Com as mudanças do CPP, a regra, agora, é a imposição preferencial das medidas cautelares alternativas a prisão. A prisão preventiva deve ser aplicada como último instrumento, somente quando as outras medidas se mostrarem inadequadas ao caso concreto, ou quando forem descumpridas pelo acusado.

O princípio da excepcionalidade, proporcionalidade, provisoriedade, provisionalidade, contraditório, jurisdicionalidade e motivação, regem, também, as medidas cautelares diversas da prisão. Assim como todos os critérios de necessidade e adequação, por meio de decisão judicial fundamentada, uma vez que elas implicam em restrições dos direitos individuais do sujeito.

Com relação ao prazo de duração, também se aplicam as regras das prisões, devendo perdurar por prazo razoável, não podendo ser indefinido, pois também estão sujeitas a ilegalidade por excesso de prazo.

Toda medida cautelar deve observar a disponibilidade do imputado, atentando-se para a jornada de trabalho, de modo a não prejudica-la. A regra é optar pela maneira que traga menos danos ao sujeito, inclusive com relação a sua estigmatização social.

O descumprimento de qualquer medida cautelar substitutiva pode acarretar na decretação de prisão preventiva, conforme disposto no art. 282, §4.º e art. 312, § único do CPP.

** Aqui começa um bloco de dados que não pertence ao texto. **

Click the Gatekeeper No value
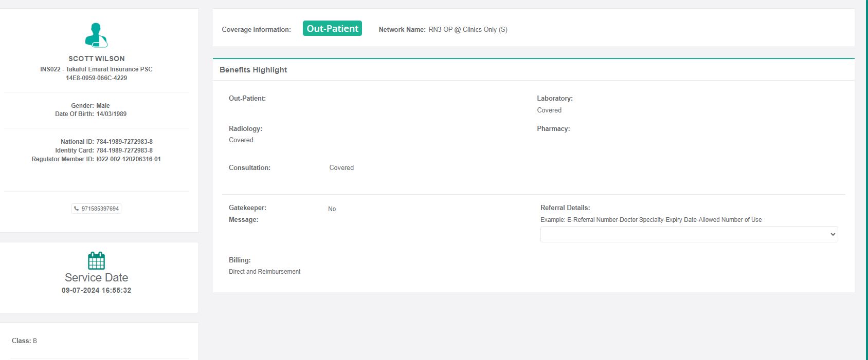The width and height of the screenshot is (868, 360). (332, 209)
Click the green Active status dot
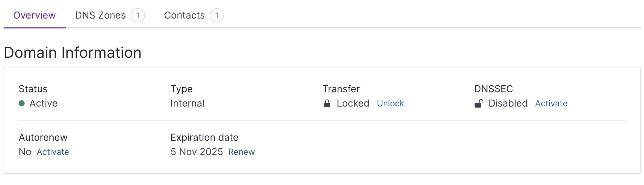This screenshot has width=644, height=185. 22,104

ESPÉCIES DE MEDIDAS CAUTELARES

I – Comparecimento periódico em juízo, no prazo e nas condições fixadas pelo juiz, para informar e justificar atividade.

Permite o controle da vida cotidiana do imputado, bem como certificar-se do seu paradeiro. Não tem relação com a instrução processual, não confunde-se com o dever de comparecer aos atos do processo, imposto na liberdade provisória (art. 310, § único)

Não há determinação legal da periodicidade, podendo ser mensal, semanal ou, até mesmo, diária, nos casos mais extremos. Cabe ao julgador avaliar o caso concreto e determinar a frequência, devendo agir com prudência e razoabilidade, observando a atividade profissional, as condições financeiras, os meios de transporte etc.

O dever de comparecimento periódico a juízo já está previsto no art. 78 do CP (sursis especial) e no art. 89, da Lei 9.099/95 (suspensão do processo).

Tem como finalidade vincular o acusado ao processo e serve para que ele comprove que está exercendo atividade lícita, criando a presunção de que não voltou à criminalidade.

II – proibição de acesso ou frequência a determinados lugares, quando, por circunstâncias relacionadas ao fato, deva o indiciado ou acusado permanecer distante desses locais para evitar o risco de novas infrações.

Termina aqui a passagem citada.